**Reading text:**
>> Begin

Monday, November 19, 2018

Angkor Wat

It is possible that the ruins of Angkor [Angkor Wat] are in many ways more impressive than the city itself was in its heyday.  Time has wrought wonders with the sandstone, which must have been garish enough when freshly cut.  And vandalism and the flailings of sun and rain have done much to mute that excessive symmetry, that all-pervading symbolism, that repetitiousness which I find so irritating in far-Eastern art.  There is evidence of an obsession with the magic of numbers and of the dignifying, under artistic forms, of primeval superstitions.  One feels that the Khmer must have reasoned that if it was a good thing to erect one statue to Vishnu or of a Devata, then it was fifty times better to have fifty of them.  Adepts of magic never seem to be convinced that their magical practices are completely and finally effective.
      - Norman Lewis, A Dragon Apparent: Travels in Indo-China (1951)

Wednesday, November 14, 2018

Cinema Italian Style: Reckless Life

BB is a former race car driver.  Roberto his former mechanic.  Their racing days far behind them, both young men have little to show for it.  They're broke.  They live with BB's parents in a provincial town.  They can't seem to catch any breaks.  All they do now is sit around smoking pot, complaining, and trying to pick up the occasional drunk girl in a bar.  They're losers, fuck-ups.  When Roberto goes to a bank to get a loan, though, things go horribly wrong and soon he and BB have inadvertantly robbed the bank of twenty million euros, taken a hostage, stolen a car, and find themselves on the lam from the Italian police.  As I said, they're fuck-ups.  Their hostage, Soledad, is a young actress down on her luck who views her kidnapping as the perfect way for her to resuscitate her flagging career.  When Roberto starts to spout populist slogans into a TV camera during the abduction (he quotes Bernie Sanders), the three find themselves populist heroes as they flee through the Italian countryside.

>> End

**Stated exercise 1:** Retype the lines of the records starting with the line containing "This screenshot has width=543, height=589." and going on through the line containing "Viewport: 945px width, 739px", leaving out the pictures.
The blog text and the records were gathered from unrelated sources.

**Dataset records:**

>> Begin

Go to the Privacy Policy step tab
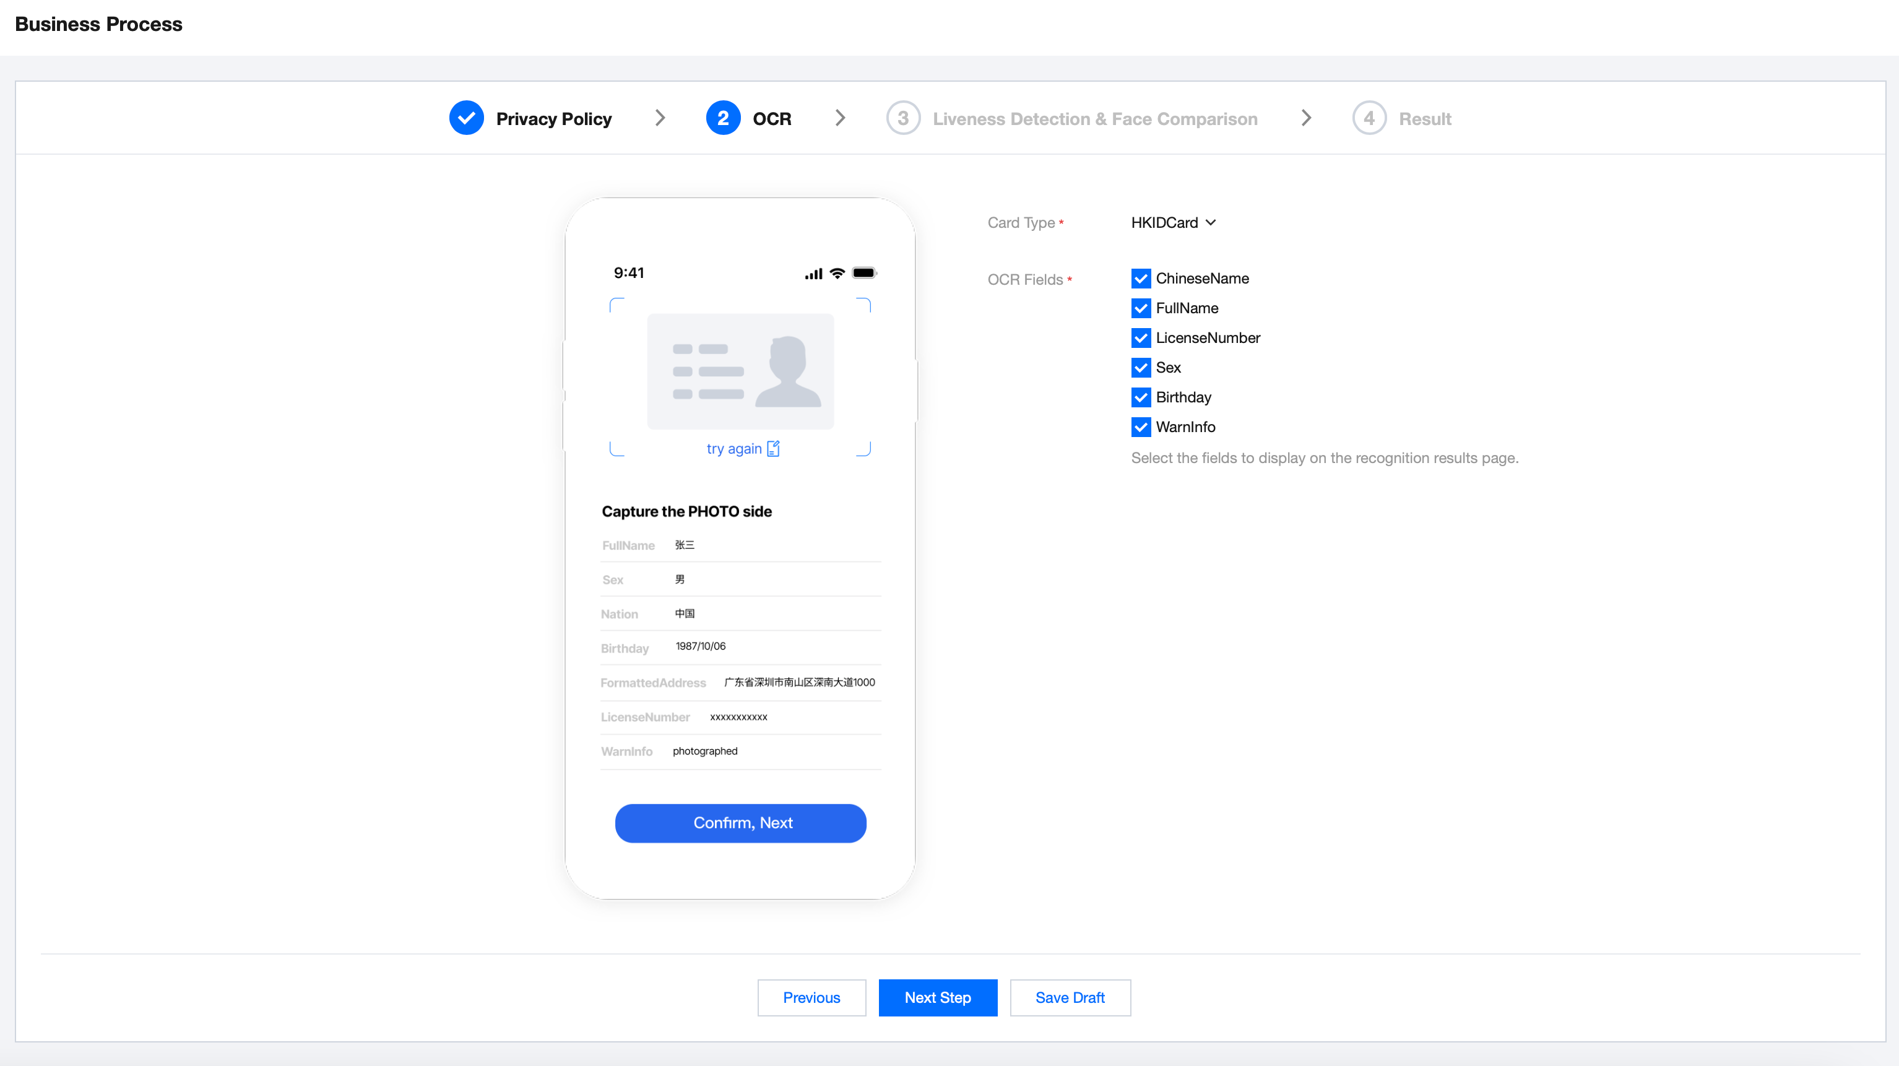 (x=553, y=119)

>> End
>> Begin

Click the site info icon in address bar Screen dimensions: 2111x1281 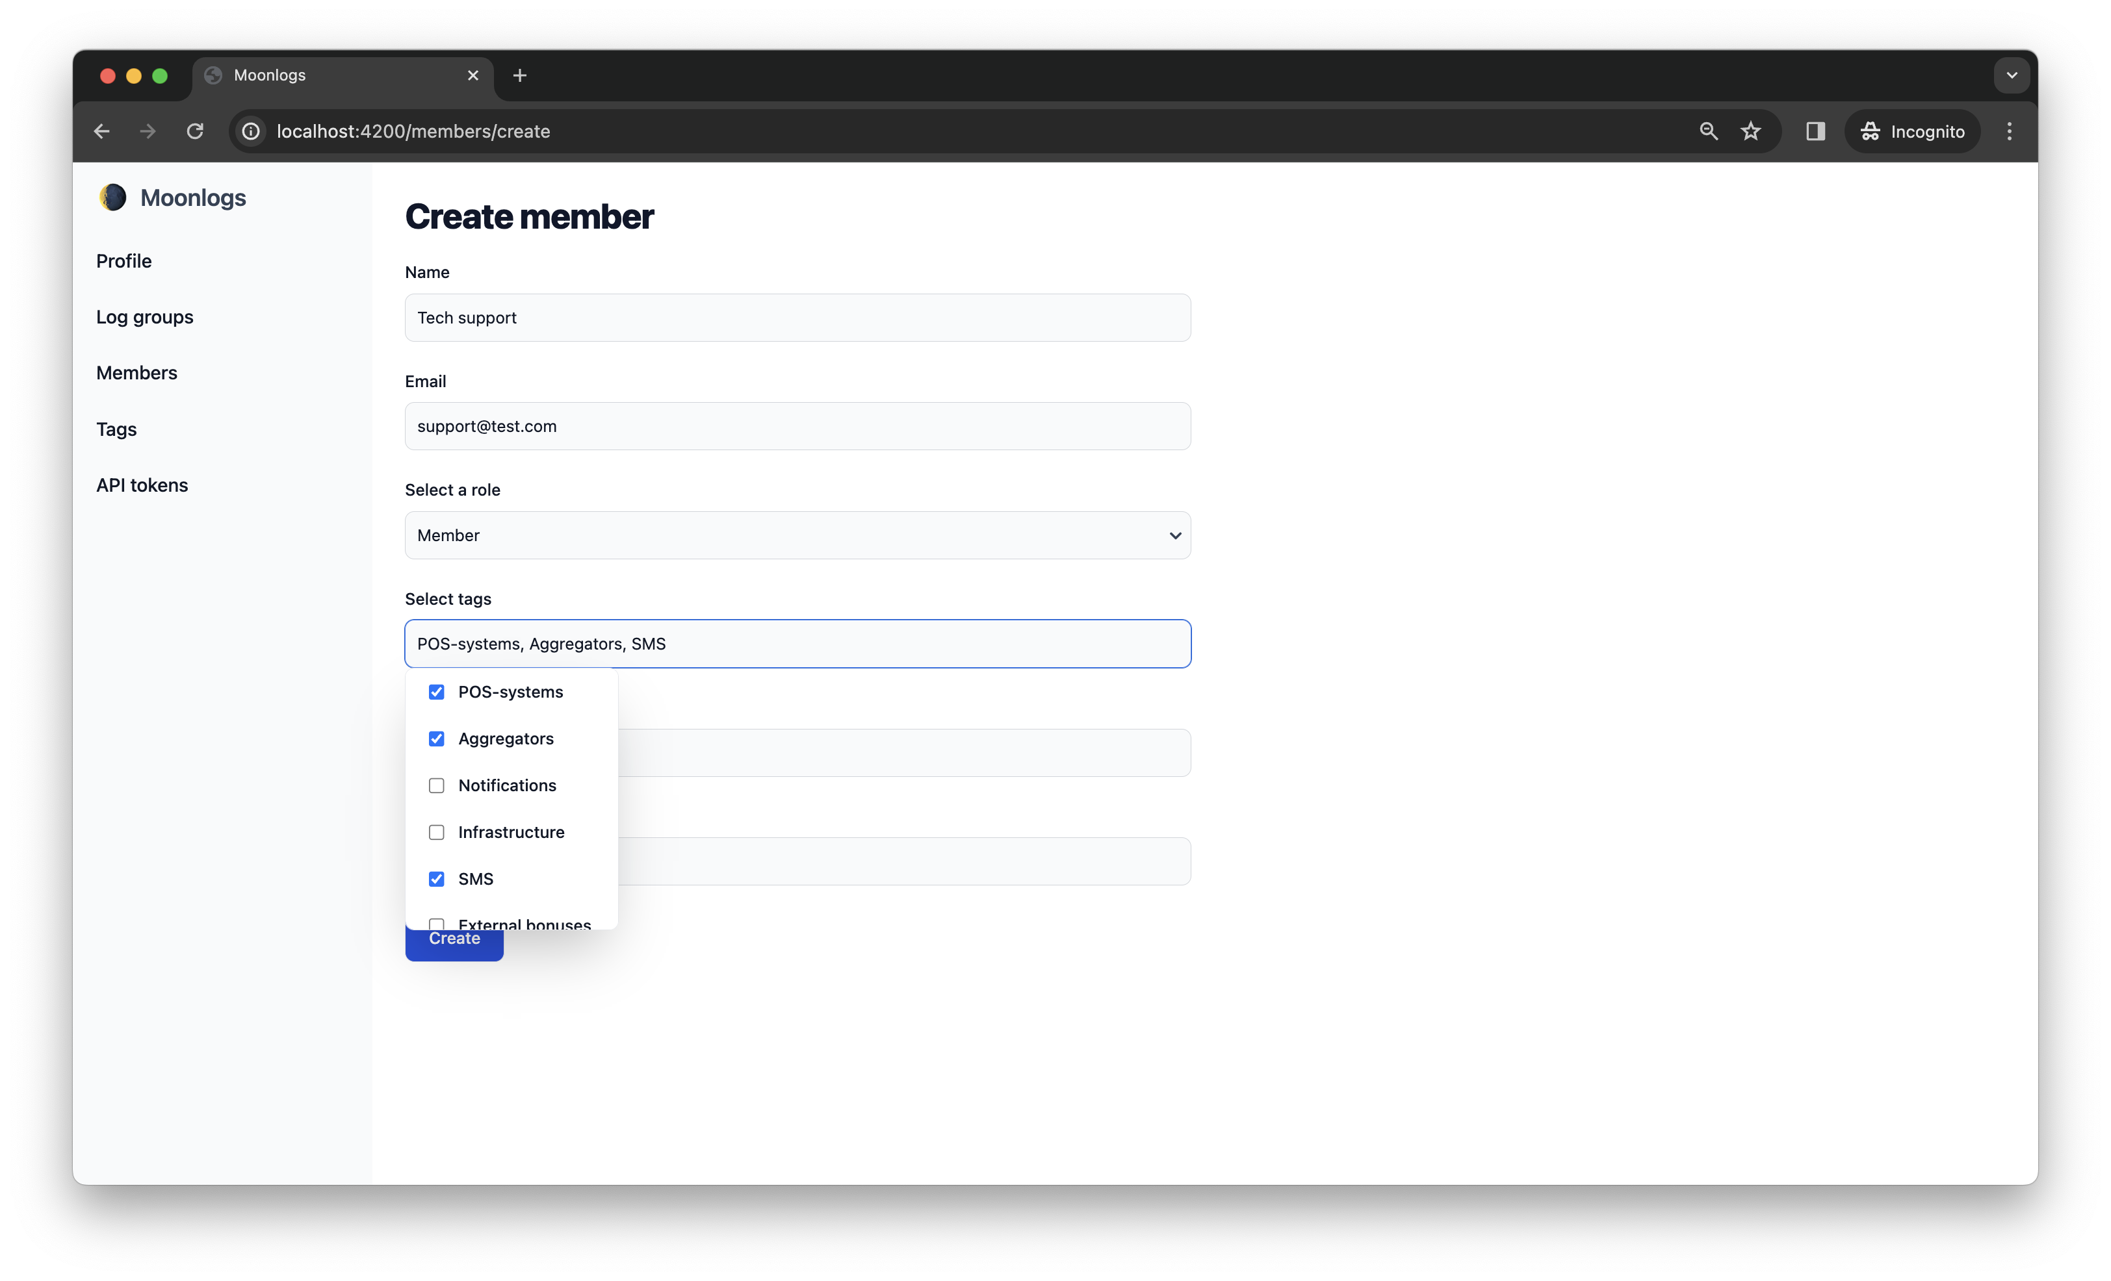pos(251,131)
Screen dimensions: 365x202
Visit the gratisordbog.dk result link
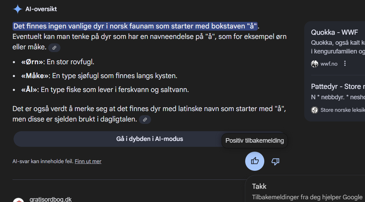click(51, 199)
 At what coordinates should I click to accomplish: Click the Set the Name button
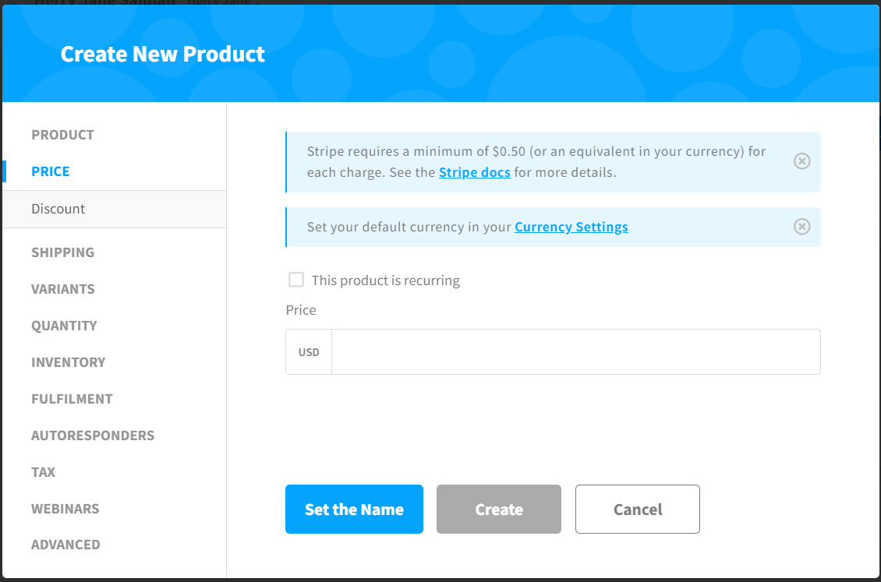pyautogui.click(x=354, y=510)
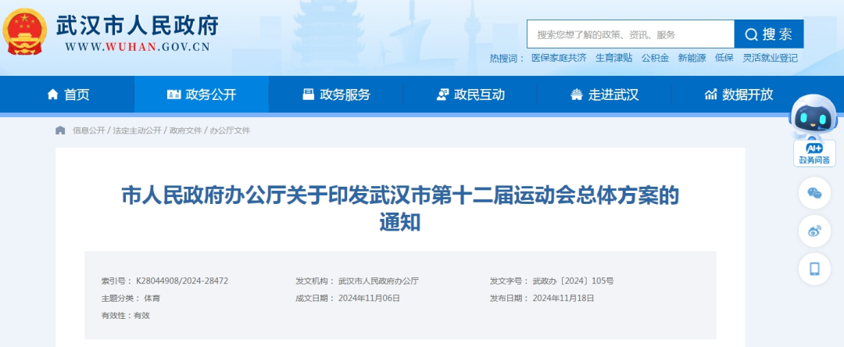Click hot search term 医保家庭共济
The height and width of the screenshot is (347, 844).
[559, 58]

>> End
>> Begin

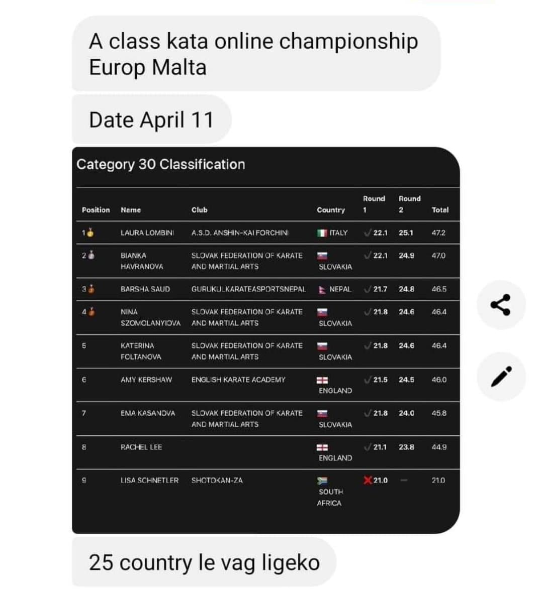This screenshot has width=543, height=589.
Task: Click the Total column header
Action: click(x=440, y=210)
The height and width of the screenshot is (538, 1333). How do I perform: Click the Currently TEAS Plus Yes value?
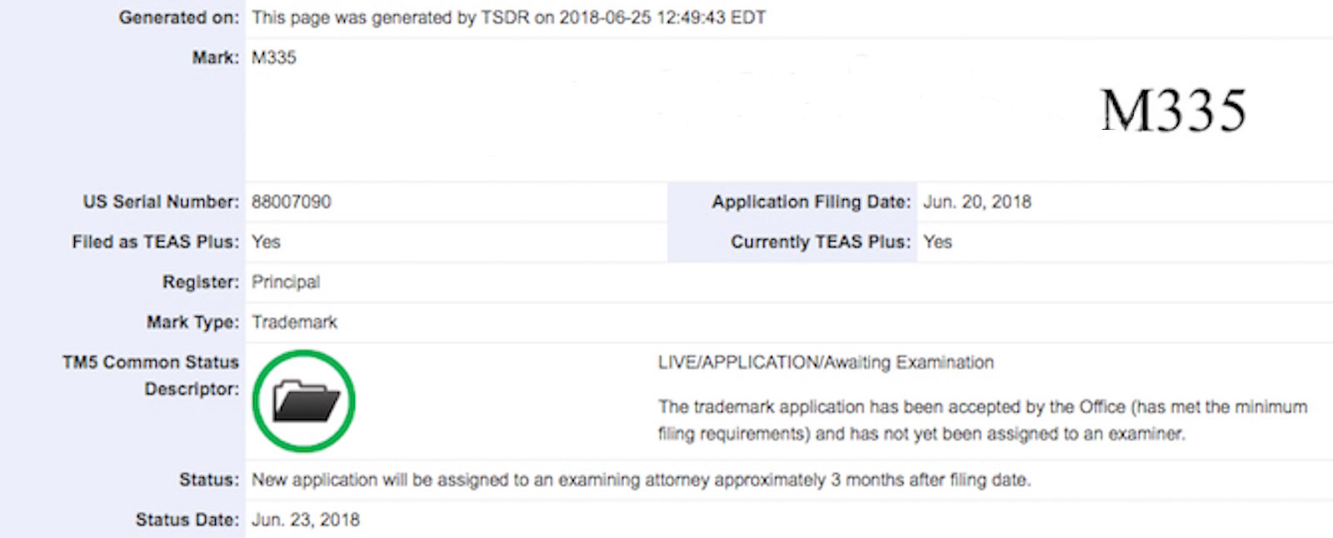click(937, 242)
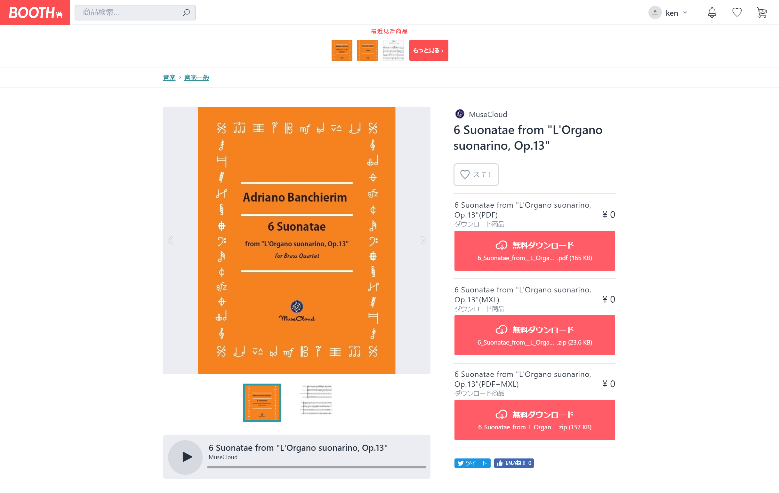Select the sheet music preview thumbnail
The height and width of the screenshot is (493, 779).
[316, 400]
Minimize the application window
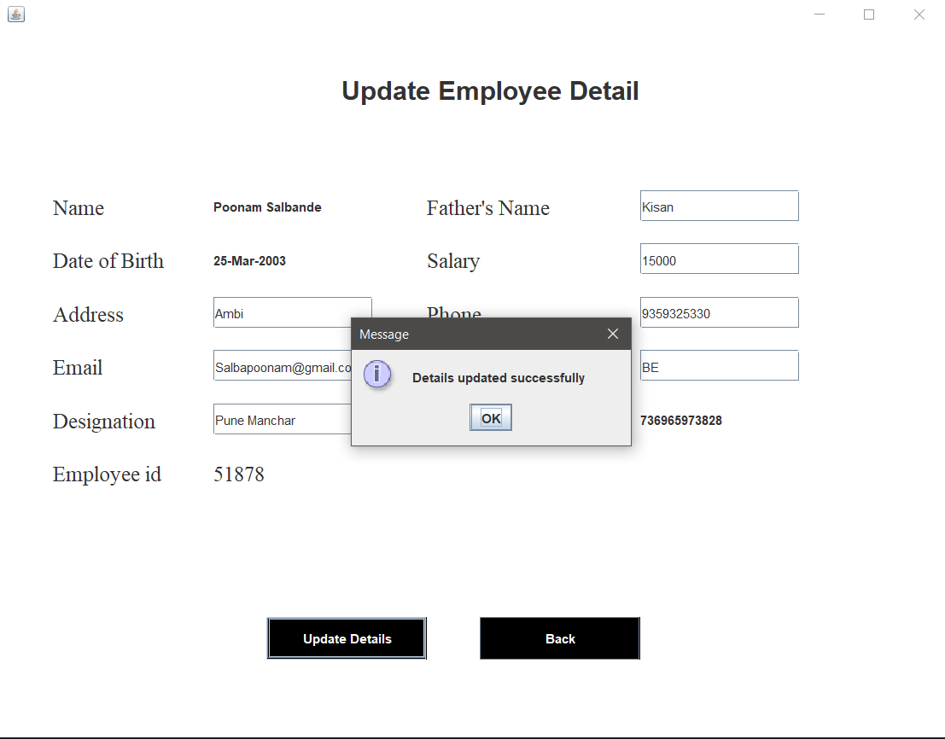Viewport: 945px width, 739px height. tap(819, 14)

>> End

**Stated exercise 2:** Echo the blog text word for word, starting with "Monday, November 19, 2018" and going on through "and finally effective.".

**Task result 1:**
This screenshot has width=543, height=589.
Task: Click the Total column header
Action: click(x=440, y=210)
The height and width of the screenshot is (538, 1333). How do I perform: Click the Currently TEAS Plus Yes value?
click(937, 242)
Select the sheet music preview thumbnail
The height and width of the screenshot is (493, 779).
[316, 400]
Minimize the application window
Viewport: 945px width, 739px height. tap(819, 14)

**Task result 2:**
Monday, November 19, 2018

Angkor Wat

It is possible that the ruins of Angkor [Angkor Wat] are in many ways more impressive than the city itself was in its heyday.  Time has wrought wonders with the sandstone, which must have been garish enough when freshly cut.  And vandalism and the flailings of sun and rain have done much to mute that excessive symmetry, that all-pervading symbolism, that repetitiousness which I find so irritating in far-Eastern art.  There is evidence of an obsession with the magic of numbers and of the dignifying, under artistic forms, of primeval superstitions.  One feels that the Khmer must have reasoned that if it was a good thing to erect one statue to Vishnu or of a Devata, then it was fifty times better to have fifty of them.  Adepts of magic never seem to be convinced that their magical practices are completely and finally effective.